The Gospel of John was almost excluded from the Bible because of our passage today.  There is nothing wrong with the passage itself.  The other gospels tell pretty much the same story of Jesus clearing the temple.  The problem is that he put it in the wrong place.  Jesus cleared the temple on Palm Sunday not on a random Passover early on in his ministry.  The early church struggled to reconcile how they could accept this obvious misplacement and still treat the text as authoritative?  How could they tell people to respect this gospel as the word of God if there are obvious mistakes like this? 

The answer is that the fourth gospel writer didn’t do this by mistake but on purpose.  He didn’t care about the order of the story so much as he cared about the order of the church.  The church in a generation had become disorderly, had been corrupted by mistakes and misdirection.  The misplacement of the story is a claim, a verdict, a judgment upon the church.  He is saying I am not trying to retell the story a fourth time; I am telling you can no longer hear the other three if you believe you can live without obedience and passion; you can’t hear the Bible if you have abandoned a sense of spirit.  We aren’t getting it.
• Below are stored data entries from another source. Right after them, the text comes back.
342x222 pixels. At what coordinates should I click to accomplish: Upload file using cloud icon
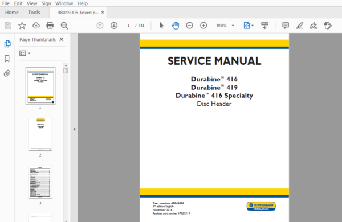coord(36,26)
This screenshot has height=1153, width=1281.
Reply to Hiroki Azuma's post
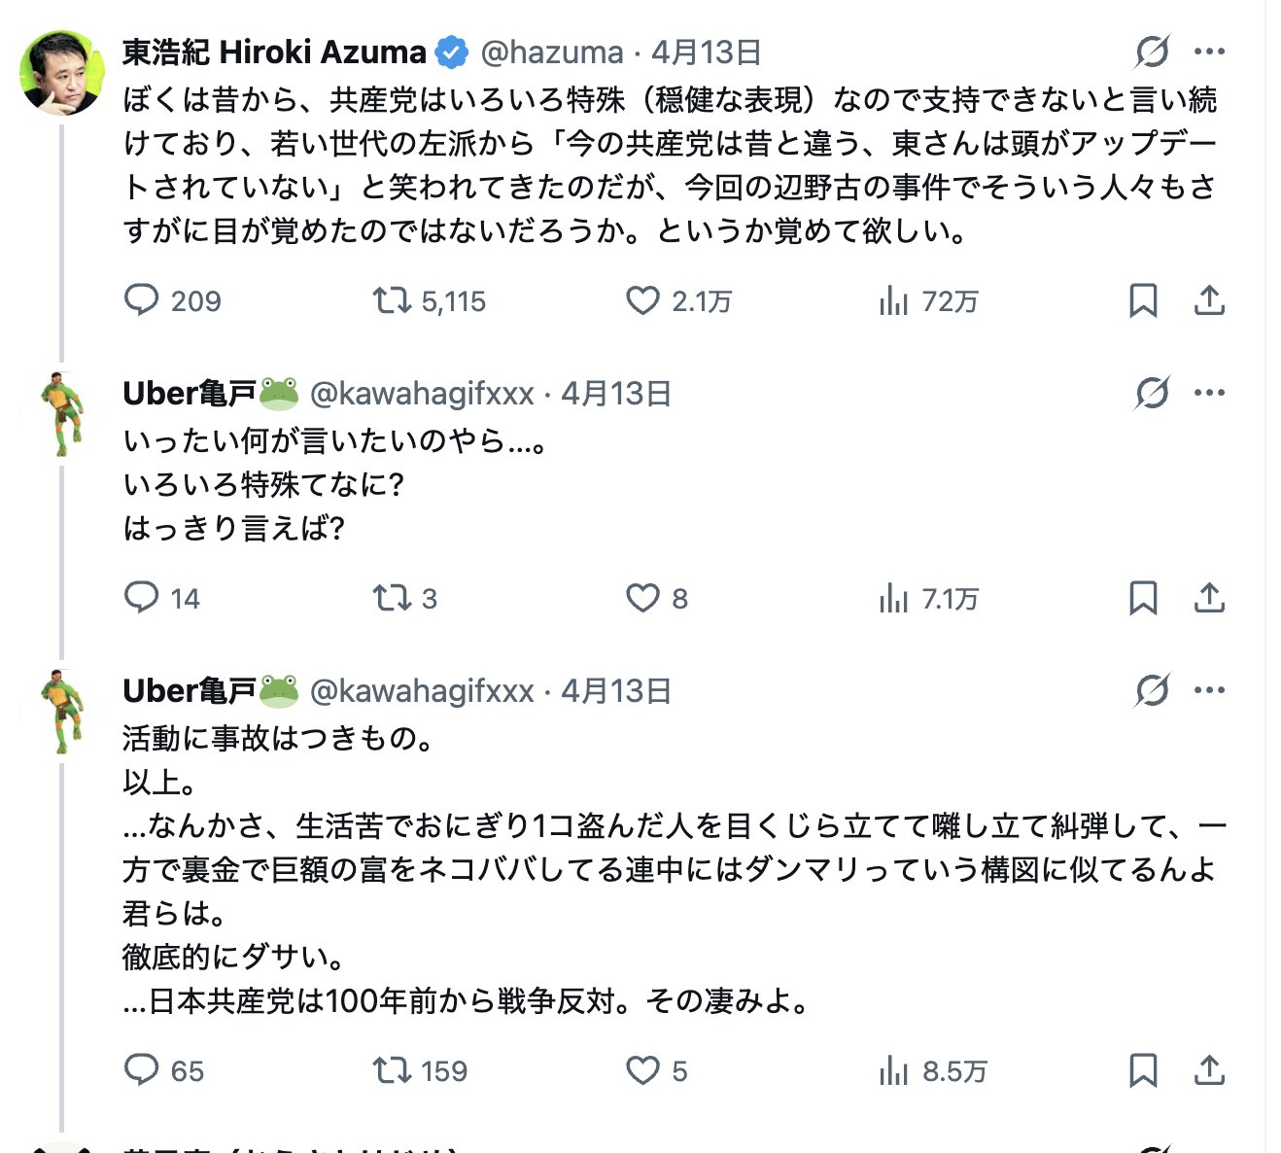coord(141,300)
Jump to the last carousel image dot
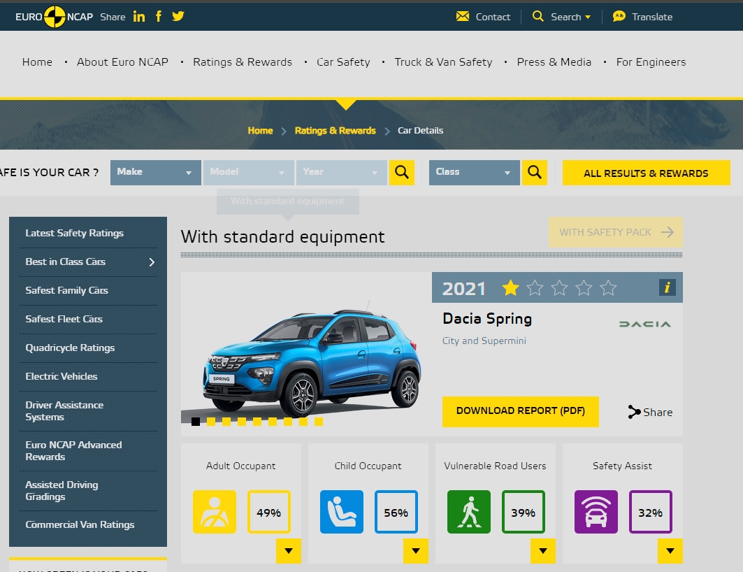The width and height of the screenshot is (743, 572). click(319, 422)
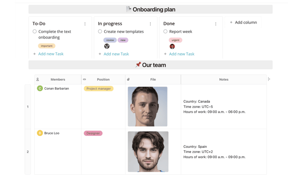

During every worship service in Geneva in the time of John Calvin, they would read the Ten Commandments.  It was a kind of same page moment.  It was a moment where everyone was supposed to get it.  I didn’t list the second half of the Ten Commandments this morning because I think we get these.  We are very bright, very ethical, very upright people who see lies, murder, theft, adultery, and coveting as wrong.  We are convinced.  No one here feels entitled to break these.  But I would never say the same for the first five.

As a people we are convinced today that these do not apply to us.  Worship, idols, obedience, a Sabbath rest, and honor: we are not even close.  I mean, it’s not that we just don’t get it; we are worse than that.  We don’t even know what is there to get anymore.  I can’t even imagine what it would look like for us as a people to worship, to honor.  I can’t even fathom it we are so mired in our own world and our devotion to disrespect.  When I hear someone today speak with unbridled ridicule fueled by a sense of self-righteousness I believe it would be a waste of my breath to contradict.  Like John, I don’t believe I can simply say, honor the Sabbath and worship; I feel like I need to turn everything upside down because we have so lost sight of what we are all about.

Don’t have a church; be a church.  Don’t come to worship when you can; work six days and rest on the seventh with a time of prayer and thanksgiving.  Don’t tell me you are okay with the radio or a couple times a month; tell me what you hope to become as a church.  I know this is too radical a notion, the order is all wrong.  I am supposed to put your desires and needs and cares before all else, but I don’t believe that really gets us to where we are supposed to be.  The church isn’t the sum of our whims and entitled disrespect for authority.  We are the body of Christ resplendent in the glory of the resurrection bringing hope to the world. 

When you try to put our lack of devotion and obedience in such an image it doesn’t work.  It works in our culture; but it should never work in our church, in Christ’s body.  “When you hit a homerun, put your head down, drop the bat and run the bases.  Because the name on the front is more important than the name on the back.”  Amen.